Exercise brief – How many lines below hold "accomplish"? Answer with only the number.

Stored items
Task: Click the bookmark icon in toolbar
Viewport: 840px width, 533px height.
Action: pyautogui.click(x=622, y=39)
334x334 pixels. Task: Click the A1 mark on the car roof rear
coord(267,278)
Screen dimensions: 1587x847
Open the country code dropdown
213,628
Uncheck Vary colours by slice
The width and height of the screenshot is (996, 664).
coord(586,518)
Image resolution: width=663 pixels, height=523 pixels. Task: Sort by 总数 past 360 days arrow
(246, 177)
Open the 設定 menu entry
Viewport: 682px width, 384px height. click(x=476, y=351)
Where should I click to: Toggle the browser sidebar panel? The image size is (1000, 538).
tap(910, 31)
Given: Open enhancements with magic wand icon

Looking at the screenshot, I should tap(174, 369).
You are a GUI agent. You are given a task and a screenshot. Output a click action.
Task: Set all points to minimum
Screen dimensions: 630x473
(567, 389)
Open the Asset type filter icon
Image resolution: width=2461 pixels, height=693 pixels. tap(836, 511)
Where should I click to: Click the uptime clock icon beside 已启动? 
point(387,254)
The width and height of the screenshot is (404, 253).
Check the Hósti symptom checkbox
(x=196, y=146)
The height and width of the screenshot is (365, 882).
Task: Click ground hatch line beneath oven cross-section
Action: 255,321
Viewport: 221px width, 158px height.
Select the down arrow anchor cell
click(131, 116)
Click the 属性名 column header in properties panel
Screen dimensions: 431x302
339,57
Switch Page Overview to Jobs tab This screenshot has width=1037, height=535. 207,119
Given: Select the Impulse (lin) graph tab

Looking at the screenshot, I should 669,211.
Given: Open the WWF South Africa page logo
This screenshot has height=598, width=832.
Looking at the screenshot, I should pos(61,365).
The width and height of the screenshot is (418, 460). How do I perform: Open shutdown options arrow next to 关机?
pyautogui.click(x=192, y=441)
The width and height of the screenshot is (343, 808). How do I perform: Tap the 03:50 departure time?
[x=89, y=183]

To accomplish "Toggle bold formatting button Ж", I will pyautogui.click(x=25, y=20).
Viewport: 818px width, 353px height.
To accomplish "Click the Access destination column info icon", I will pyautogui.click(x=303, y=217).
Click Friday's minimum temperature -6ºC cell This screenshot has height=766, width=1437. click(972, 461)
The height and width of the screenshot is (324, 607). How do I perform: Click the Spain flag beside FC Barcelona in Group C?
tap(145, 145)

Exercise result – 2